### Directive
How many lines in the records below contain the string "store"? Case counts. Reply with the number alone.

### Supplied records

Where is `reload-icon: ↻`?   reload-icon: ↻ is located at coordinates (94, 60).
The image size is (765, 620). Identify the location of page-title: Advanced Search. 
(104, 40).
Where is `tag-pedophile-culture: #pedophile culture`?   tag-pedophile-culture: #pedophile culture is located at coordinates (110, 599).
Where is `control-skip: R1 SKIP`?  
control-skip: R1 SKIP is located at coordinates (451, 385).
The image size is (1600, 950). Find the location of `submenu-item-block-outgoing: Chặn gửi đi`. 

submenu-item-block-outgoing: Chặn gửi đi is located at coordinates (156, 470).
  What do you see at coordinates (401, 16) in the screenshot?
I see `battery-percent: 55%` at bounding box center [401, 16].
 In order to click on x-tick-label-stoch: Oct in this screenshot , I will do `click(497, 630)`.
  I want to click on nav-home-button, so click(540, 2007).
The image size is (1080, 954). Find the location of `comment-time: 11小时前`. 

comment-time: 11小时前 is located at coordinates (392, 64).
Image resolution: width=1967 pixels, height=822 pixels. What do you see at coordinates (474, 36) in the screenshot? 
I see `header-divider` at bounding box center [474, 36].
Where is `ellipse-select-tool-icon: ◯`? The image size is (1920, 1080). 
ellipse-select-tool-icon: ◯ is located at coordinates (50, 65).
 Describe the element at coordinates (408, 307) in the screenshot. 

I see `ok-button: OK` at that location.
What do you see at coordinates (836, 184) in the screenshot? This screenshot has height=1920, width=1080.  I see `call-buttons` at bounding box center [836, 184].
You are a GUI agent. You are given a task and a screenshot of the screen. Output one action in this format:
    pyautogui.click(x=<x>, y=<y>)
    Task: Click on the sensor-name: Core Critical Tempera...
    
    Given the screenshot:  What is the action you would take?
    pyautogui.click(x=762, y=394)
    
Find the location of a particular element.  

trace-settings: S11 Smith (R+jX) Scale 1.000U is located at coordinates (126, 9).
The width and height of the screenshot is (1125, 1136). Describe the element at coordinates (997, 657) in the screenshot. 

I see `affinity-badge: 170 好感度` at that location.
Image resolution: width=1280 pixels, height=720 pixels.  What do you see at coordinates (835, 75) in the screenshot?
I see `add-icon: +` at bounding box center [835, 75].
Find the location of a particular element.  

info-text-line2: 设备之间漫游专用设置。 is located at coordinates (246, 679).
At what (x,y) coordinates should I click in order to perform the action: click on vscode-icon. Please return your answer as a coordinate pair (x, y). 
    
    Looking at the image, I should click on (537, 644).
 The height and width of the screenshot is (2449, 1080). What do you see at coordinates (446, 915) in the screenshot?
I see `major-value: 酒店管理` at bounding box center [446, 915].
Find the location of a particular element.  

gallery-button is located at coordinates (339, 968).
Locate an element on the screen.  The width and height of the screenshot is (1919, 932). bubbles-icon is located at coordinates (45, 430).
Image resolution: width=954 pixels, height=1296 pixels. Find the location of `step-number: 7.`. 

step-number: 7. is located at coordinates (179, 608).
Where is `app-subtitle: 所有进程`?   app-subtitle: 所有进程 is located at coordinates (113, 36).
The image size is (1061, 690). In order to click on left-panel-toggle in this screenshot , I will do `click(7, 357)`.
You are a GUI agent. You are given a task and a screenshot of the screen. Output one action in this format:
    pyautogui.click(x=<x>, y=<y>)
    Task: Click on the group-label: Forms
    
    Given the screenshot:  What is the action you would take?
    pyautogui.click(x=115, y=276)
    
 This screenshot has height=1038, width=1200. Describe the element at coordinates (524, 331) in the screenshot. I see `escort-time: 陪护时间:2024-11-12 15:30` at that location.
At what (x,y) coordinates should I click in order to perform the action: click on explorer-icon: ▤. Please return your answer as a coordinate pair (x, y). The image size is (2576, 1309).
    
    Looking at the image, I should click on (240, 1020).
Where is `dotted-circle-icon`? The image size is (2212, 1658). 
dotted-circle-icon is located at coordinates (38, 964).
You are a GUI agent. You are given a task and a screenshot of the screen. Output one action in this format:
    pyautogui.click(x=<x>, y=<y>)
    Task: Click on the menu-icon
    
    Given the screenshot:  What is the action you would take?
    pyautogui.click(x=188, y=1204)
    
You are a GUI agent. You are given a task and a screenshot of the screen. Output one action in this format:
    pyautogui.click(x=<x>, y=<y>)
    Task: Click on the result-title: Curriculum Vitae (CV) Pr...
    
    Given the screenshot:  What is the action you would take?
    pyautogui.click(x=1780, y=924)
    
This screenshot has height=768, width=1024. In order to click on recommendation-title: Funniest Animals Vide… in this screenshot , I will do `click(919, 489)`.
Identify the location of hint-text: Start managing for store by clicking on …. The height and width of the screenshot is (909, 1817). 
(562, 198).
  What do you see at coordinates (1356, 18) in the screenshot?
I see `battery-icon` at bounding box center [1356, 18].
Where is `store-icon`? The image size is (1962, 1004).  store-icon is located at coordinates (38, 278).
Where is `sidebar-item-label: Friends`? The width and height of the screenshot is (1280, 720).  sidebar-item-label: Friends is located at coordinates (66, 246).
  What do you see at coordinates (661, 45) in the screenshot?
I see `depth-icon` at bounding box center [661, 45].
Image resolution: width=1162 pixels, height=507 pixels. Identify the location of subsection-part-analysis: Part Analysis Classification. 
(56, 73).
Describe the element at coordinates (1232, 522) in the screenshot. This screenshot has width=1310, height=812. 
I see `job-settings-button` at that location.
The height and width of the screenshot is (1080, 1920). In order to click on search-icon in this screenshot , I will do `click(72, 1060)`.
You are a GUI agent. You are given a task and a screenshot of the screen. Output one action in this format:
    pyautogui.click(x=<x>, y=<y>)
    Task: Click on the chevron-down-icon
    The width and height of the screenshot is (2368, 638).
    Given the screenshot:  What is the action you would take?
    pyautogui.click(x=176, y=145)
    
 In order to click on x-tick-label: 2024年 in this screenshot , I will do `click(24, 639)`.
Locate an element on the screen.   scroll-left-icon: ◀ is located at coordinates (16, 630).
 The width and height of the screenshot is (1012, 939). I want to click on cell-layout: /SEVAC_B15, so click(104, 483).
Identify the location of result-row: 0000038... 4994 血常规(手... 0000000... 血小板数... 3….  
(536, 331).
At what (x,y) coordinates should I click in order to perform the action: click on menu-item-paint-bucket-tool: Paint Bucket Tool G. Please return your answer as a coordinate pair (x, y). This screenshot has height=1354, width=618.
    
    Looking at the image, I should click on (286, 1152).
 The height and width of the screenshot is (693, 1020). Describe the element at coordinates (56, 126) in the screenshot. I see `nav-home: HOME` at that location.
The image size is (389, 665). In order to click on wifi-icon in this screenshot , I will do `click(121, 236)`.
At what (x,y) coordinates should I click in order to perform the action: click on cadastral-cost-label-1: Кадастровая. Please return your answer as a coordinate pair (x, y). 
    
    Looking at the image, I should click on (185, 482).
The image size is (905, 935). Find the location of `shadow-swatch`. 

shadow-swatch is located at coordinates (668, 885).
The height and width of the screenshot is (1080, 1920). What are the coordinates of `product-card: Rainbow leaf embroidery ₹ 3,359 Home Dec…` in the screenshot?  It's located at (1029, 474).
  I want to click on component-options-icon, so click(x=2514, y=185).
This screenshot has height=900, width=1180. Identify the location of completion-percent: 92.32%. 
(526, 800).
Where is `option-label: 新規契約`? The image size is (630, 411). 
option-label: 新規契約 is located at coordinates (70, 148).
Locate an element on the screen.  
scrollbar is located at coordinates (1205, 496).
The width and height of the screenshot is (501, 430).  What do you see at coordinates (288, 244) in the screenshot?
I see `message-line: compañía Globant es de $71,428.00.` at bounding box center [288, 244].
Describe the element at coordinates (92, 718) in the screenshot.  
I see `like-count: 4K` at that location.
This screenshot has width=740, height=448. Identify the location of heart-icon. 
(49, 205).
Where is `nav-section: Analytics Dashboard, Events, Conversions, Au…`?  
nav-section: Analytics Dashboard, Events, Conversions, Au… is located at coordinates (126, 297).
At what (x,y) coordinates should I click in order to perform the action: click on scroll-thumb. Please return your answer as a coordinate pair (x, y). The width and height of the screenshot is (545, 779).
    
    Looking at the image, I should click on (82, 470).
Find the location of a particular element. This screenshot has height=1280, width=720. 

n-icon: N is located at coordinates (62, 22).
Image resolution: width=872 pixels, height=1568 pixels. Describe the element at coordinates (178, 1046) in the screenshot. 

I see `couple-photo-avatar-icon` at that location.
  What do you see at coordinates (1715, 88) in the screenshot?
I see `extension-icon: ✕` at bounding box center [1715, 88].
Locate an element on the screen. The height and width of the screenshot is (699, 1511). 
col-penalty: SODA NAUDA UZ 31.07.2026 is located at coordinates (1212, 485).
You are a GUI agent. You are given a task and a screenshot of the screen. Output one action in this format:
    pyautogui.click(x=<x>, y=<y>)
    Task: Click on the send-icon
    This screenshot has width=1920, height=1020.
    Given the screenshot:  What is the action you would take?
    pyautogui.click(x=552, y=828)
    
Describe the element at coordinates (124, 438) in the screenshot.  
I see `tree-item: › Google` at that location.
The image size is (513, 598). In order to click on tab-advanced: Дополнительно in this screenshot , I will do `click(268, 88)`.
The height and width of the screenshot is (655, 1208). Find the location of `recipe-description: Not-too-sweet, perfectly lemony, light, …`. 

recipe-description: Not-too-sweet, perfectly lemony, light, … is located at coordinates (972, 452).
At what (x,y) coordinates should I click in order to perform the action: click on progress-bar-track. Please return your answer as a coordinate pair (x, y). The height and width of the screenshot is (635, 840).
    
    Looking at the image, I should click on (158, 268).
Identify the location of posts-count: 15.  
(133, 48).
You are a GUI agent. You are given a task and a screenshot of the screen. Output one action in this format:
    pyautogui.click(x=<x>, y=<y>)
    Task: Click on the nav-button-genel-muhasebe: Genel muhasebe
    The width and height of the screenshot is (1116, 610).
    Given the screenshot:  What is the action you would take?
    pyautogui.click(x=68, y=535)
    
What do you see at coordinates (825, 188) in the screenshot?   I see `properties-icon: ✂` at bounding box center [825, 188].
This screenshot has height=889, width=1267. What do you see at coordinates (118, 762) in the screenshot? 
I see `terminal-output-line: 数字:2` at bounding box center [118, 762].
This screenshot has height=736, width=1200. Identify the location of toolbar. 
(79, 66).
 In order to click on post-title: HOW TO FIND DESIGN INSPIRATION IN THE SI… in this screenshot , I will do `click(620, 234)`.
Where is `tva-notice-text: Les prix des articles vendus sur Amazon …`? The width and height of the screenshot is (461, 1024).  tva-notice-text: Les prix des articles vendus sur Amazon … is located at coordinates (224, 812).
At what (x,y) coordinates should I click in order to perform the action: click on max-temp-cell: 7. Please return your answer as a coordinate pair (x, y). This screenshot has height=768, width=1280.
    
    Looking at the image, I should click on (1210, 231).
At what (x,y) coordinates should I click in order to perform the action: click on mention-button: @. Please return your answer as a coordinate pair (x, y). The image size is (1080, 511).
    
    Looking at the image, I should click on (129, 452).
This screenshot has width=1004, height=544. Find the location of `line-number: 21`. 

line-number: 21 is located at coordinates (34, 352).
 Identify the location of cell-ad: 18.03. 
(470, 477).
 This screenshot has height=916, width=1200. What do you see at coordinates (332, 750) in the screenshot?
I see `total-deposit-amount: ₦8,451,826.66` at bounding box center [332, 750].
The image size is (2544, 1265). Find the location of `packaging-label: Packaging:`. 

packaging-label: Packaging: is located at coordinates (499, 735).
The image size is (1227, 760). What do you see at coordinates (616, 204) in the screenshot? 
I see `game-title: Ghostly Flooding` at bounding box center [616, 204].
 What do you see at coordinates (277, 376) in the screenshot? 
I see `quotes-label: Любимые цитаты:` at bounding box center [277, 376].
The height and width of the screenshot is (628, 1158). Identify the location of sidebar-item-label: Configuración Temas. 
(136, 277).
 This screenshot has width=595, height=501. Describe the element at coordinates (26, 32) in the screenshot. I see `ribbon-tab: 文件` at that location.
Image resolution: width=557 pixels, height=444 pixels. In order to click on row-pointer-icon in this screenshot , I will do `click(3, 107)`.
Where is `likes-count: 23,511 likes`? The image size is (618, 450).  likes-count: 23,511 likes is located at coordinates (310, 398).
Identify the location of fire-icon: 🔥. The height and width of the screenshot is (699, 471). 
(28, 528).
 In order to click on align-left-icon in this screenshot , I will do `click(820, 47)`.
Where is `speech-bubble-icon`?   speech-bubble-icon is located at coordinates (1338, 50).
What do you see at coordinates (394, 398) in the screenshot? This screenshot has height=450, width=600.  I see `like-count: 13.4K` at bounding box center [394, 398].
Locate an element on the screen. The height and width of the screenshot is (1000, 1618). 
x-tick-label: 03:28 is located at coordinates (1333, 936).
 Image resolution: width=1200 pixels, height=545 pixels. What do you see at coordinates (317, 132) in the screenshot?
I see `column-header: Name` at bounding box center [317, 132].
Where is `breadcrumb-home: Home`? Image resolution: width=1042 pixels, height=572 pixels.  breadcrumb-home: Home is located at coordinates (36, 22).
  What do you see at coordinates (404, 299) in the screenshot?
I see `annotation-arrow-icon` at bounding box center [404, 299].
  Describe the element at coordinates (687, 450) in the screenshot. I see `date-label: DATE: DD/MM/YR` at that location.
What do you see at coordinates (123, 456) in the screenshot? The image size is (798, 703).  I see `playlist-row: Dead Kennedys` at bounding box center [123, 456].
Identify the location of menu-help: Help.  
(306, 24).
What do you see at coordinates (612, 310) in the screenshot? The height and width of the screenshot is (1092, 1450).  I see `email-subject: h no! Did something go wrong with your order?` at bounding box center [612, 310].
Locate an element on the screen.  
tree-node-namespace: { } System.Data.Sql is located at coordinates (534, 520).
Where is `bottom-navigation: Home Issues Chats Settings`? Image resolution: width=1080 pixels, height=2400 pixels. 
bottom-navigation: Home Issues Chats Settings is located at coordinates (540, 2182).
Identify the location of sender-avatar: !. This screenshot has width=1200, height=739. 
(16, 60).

### Answer to this problem
2